> EXERCISE BRIEF: Edit only the part of the records that opens with the line containing "Click 深度分析 to keep it active" and closes with the line containing "will click(329, 692).". Write those lines out again with "calendar picker" changed to "date selector" and nothing else altered.
+++
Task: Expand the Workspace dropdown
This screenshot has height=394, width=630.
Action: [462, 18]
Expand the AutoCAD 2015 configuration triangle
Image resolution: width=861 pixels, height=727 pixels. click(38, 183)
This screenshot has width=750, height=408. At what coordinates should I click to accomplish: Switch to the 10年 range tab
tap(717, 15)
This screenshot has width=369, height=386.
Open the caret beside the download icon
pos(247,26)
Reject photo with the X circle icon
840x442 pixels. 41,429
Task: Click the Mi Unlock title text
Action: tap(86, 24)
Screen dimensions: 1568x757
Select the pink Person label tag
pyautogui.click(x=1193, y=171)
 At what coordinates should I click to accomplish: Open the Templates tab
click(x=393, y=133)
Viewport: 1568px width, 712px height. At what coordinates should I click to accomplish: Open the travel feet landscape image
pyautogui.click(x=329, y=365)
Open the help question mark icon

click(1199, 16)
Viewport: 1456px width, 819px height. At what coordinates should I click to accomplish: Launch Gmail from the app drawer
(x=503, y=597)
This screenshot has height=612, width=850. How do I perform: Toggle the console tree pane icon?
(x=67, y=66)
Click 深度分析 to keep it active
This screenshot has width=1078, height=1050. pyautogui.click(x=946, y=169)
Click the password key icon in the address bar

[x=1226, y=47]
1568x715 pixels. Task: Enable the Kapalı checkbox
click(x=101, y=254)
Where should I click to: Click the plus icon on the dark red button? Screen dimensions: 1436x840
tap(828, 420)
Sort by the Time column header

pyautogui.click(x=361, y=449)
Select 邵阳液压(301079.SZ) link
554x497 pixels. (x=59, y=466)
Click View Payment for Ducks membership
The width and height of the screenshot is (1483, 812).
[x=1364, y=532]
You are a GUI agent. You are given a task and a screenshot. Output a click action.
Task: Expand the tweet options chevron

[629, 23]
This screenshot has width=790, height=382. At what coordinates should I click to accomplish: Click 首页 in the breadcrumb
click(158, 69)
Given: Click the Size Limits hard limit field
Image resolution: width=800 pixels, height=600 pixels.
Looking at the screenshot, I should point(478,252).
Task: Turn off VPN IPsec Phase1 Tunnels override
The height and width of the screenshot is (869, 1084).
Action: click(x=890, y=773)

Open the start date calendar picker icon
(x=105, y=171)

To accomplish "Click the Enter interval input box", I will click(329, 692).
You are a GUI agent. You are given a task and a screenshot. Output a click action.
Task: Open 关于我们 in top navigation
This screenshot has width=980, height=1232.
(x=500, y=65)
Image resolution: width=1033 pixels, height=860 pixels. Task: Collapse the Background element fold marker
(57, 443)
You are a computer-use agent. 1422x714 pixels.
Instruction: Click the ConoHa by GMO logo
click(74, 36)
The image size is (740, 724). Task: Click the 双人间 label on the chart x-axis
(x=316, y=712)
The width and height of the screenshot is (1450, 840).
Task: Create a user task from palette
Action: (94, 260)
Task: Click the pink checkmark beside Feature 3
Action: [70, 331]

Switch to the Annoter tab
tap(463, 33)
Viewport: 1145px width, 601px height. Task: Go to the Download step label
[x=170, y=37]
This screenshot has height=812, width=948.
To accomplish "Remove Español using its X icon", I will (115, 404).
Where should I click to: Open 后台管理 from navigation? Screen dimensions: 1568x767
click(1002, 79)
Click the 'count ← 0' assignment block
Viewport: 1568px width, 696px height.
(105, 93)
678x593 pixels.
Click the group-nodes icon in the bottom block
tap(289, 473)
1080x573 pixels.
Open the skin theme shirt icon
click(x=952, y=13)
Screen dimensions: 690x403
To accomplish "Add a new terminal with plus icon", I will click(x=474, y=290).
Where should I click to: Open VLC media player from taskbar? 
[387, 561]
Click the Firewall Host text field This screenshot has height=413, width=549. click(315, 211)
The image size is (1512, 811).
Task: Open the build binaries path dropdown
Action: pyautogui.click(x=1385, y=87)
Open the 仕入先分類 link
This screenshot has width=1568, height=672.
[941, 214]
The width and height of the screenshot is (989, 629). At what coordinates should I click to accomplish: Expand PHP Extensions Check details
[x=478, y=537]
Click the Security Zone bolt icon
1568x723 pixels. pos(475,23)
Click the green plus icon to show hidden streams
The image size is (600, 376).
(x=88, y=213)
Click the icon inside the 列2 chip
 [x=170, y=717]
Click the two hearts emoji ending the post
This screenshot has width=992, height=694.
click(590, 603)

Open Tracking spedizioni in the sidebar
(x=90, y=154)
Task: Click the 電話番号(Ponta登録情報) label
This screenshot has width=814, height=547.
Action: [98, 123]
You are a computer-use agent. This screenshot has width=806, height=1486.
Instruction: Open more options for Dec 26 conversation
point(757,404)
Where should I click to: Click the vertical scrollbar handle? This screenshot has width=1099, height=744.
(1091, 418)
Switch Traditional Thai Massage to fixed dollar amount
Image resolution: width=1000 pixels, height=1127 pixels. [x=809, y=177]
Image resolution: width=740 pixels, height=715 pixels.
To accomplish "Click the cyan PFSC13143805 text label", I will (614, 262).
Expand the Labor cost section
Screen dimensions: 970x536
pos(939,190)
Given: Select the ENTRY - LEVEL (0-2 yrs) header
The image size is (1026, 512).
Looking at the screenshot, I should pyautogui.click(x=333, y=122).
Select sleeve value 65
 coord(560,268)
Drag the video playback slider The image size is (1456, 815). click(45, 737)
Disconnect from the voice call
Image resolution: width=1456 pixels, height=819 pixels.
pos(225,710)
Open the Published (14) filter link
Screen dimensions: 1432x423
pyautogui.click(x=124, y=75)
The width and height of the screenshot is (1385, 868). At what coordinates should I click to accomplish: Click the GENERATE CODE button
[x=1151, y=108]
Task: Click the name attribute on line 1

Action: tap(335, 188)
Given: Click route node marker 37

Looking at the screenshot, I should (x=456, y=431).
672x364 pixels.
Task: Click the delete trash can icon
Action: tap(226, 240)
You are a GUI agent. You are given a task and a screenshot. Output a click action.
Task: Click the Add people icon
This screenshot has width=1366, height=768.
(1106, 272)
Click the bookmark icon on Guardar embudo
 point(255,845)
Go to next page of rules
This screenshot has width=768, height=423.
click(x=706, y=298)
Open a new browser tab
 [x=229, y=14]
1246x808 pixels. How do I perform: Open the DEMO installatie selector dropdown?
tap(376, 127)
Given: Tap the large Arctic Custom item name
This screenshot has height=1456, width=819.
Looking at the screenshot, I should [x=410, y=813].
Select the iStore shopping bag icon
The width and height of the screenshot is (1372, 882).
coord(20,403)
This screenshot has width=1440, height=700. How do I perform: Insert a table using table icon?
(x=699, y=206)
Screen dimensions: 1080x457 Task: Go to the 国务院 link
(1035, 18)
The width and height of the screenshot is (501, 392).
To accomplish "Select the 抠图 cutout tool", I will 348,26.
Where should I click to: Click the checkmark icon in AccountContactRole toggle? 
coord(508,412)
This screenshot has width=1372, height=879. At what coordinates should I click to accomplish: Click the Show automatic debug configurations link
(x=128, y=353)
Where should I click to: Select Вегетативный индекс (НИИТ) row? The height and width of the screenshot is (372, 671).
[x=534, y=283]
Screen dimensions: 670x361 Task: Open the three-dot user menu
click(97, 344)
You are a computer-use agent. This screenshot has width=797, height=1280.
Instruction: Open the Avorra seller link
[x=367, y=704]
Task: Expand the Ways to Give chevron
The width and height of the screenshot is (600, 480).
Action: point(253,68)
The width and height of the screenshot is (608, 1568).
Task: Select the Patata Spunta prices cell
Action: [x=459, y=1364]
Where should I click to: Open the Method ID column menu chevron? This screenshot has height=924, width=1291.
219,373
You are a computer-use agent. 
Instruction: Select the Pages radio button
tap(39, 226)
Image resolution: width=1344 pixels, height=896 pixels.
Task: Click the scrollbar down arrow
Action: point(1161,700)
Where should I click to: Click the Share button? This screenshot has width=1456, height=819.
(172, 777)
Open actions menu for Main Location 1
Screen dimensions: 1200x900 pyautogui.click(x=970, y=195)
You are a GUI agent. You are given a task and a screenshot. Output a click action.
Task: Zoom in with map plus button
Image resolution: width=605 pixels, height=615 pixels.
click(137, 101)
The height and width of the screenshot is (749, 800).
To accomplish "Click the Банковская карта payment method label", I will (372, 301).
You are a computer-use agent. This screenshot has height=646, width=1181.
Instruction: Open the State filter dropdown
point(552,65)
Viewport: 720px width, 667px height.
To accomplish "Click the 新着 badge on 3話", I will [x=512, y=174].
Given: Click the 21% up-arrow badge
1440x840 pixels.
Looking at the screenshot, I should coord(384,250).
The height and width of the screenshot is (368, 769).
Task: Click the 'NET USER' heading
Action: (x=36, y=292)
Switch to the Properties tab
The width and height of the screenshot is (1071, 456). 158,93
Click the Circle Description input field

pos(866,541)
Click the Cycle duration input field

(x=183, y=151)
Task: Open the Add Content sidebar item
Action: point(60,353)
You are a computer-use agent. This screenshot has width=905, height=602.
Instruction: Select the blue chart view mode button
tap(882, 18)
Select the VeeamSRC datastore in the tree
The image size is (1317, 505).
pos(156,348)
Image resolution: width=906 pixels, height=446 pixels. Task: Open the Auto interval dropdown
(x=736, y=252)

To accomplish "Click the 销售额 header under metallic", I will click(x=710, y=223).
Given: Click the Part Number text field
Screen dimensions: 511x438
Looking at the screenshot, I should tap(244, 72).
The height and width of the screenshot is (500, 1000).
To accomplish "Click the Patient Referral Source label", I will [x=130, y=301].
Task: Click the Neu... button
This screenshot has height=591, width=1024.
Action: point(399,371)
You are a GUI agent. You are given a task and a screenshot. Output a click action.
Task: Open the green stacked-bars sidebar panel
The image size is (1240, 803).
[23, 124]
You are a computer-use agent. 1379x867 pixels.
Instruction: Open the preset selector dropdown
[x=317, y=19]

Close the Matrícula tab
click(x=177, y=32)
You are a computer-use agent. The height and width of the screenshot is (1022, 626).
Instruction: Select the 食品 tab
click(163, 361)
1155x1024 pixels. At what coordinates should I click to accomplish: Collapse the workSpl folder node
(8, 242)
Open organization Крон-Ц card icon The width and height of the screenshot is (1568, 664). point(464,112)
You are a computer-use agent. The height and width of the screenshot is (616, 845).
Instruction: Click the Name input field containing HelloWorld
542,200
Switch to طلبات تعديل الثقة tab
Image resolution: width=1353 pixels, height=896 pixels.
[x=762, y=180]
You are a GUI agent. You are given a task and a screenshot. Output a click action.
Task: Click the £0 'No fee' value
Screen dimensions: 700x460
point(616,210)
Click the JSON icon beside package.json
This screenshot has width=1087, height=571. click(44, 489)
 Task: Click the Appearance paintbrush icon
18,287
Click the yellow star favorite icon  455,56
+++
> FINAL ANSWER:
Click 深度分析 to keep it active
This screenshot has width=1078, height=1050. pyautogui.click(x=946, y=169)
Click the password key icon in the address bar

[x=1226, y=47]
1568x715 pixels. Task: Enable the Kapalı checkbox
click(x=101, y=254)
Where should I click to: Click the plus icon on the dark red button? Screen dimensions: 1436x840
tap(828, 420)
Sort by the Time column header

pyautogui.click(x=361, y=449)
Select 邵阳液压(301079.SZ) link
554x497 pixels. (x=59, y=466)
Click View Payment for Ducks membership
The width and height of the screenshot is (1483, 812).
[x=1364, y=532]
You are a GUI agent. You are given a task and a screenshot. Output a click action.
Task: Expand the tweet options chevron

[629, 23]
This screenshot has width=790, height=382. At what coordinates should I click to accomplish: Click 首页 in the breadcrumb
click(158, 69)
Given: Click the Size Limits hard limit field
Image resolution: width=800 pixels, height=600 pixels.
Looking at the screenshot, I should point(478,252).
Task: Turn off VPN IPsec Phase1 Tunnels override
The height and width of the screenshot is (869, 1084).
Action: click(x=890, y=773)

Open the start date date selector icon
(x=105, y=171)

To accomplish "Click the Enter interval input box", I will click(329, 692).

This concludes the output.